# EXCERPT TO READ
============================================================

Medpage Today reported that the US Preventive Services Task Force (USPSTF) has recommended hepatitis B virus (HBV) testing for individuals at high risk of contracting the disease. This recommendation represents a change from USPSTF’s 2004 position against screening and an expansion of its 2009 position that recommended prenatal screening for pregnant women only. The present focus is on asymptomatic, nonpregnant adolescents and adults who fall into high-risk categories. Health experts welcome the upgraded recommendations and say they are long overdue. CDC, the American Association for the Study of Liver Diseases, and the Institute of Medicine have recommended testing of high-risk groups for some time.
USPSTF detailed the high-risk categories to be: persons born in countries where the prevalence of HBV infection is 2 percent or higher; US-born citizens who were not vaccinated in infancy, but whose parents were from a high HBV prevalence country; persons with HIV; injection drug users; people living in the same household with people who have HBV; and men who have sex with men.
USPSTF noted that between 700,000 and 2.2 million Americans have chronic HBV and estimates that between 15 and 25 percent of those people will die from cirrhosis or liver cancer. Those with chronic HBV also can transmit the disease to others, and screening will help people make treatment choices or other prevention choices. New HBV treatment therapies now exist and recent research indicates that immunoprophylaxis given to HBV-positive pregnant women can prevent vertical transmission of the disease to the newborn.
The full report, “Screening for Hepatitis B Virus Infection in Nonpregnant Adolescents and Adults: U.S. Preventive Services Task Force Recommendation Statement,” was published online in the Annals of Internal Medicine (2014; doi: 10.7326/M14-1018).

============================================================

# GOAL OF THE EXERCISE
According to the news item on hepatitis B screening, in which journal was the full task force report published online?

# MATERIAL PROVIDED

============================================================

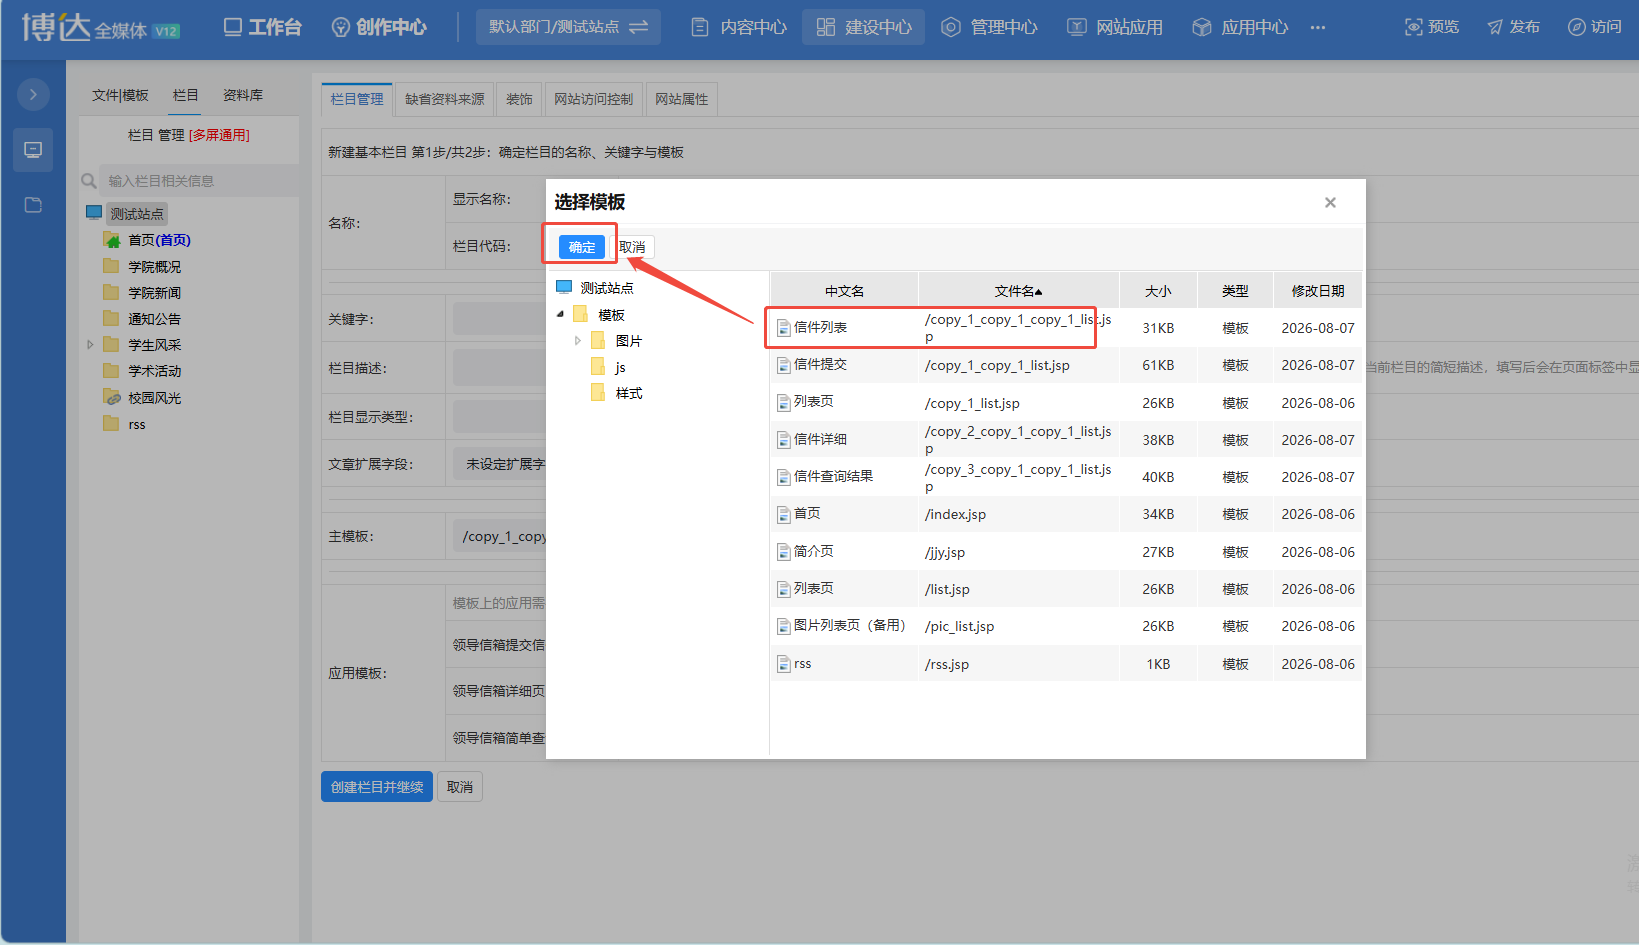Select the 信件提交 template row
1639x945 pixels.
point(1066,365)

============================================================

# TASK OUTPUT
The full report was published online in the Annals of Internal Medicine.